- [What to do]: From the entries below, transcribe exactly the lines between the line holding "Nastavenie (59, 2539)" and the line holding "About Us (550, 89)", inclusive; skip all other lines.

- [Material provided]:
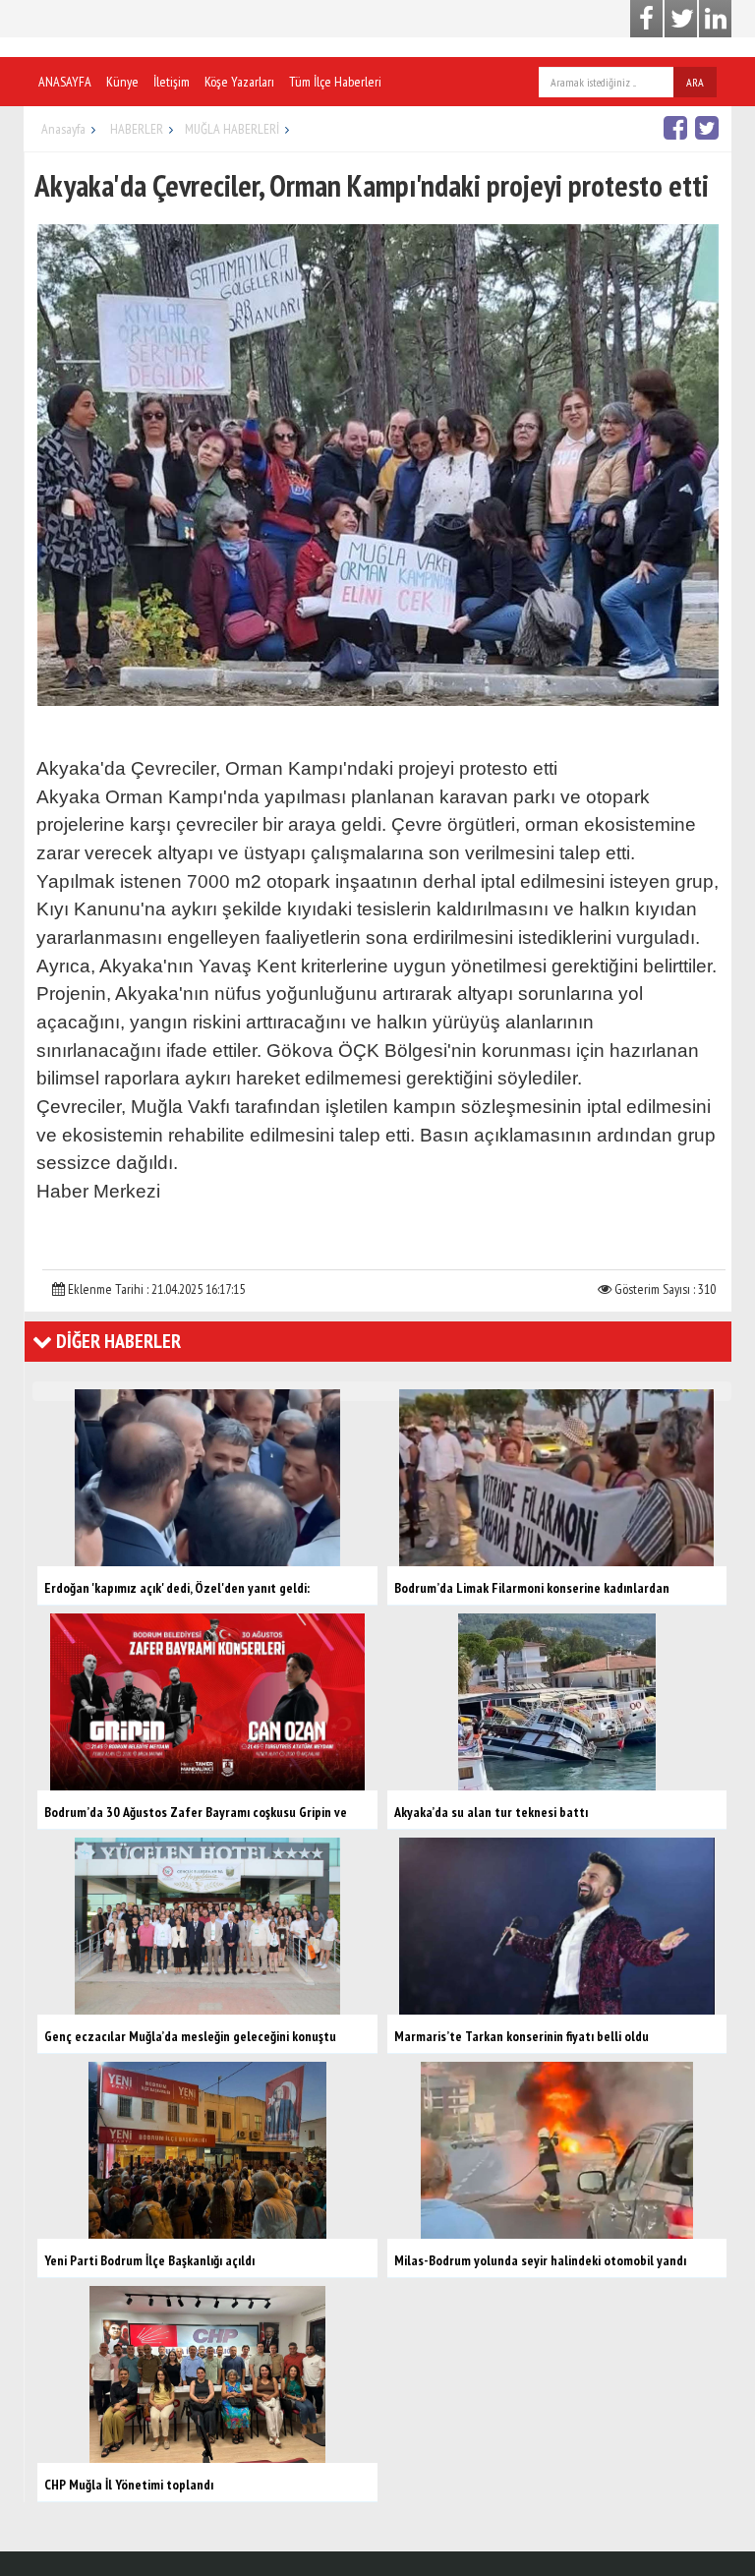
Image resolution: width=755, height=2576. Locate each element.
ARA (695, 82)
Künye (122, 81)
...
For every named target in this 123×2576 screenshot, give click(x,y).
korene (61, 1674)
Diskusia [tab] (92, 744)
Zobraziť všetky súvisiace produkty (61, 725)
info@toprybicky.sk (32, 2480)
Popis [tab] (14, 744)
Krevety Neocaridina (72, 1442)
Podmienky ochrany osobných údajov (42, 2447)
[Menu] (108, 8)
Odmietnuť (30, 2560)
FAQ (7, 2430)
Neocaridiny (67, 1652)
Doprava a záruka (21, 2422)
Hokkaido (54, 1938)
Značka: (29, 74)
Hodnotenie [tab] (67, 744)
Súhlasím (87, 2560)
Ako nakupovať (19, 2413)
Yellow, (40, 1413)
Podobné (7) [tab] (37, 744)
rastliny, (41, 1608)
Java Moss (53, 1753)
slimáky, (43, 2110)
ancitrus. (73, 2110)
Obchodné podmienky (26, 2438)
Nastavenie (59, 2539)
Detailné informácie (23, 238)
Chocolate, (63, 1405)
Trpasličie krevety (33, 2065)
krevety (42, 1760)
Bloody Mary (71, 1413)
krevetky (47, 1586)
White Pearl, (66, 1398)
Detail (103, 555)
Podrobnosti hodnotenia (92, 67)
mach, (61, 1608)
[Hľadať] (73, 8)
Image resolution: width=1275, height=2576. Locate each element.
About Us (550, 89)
* * *
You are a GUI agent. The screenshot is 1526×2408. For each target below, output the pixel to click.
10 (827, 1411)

- [Problem solution]:
Nastavenie (59, 2539)
Detailné informácie (23, 238)
Chocolate, (63, 1405)
Trpasličie krevety (33, 2065)
krevety (42, 1760)
Bloody Mary (71, 1413)
krevetky (47, 1586)
White Pearl, (66, 1398)
Detail (103, 555)
Podrobnosti hodnotenia (92, 67)
mach, (61, 1608)
[Hľadať] (73, 8)
Image resolution: width=1275, height=2576. Locate each element.
About Us (550, 89)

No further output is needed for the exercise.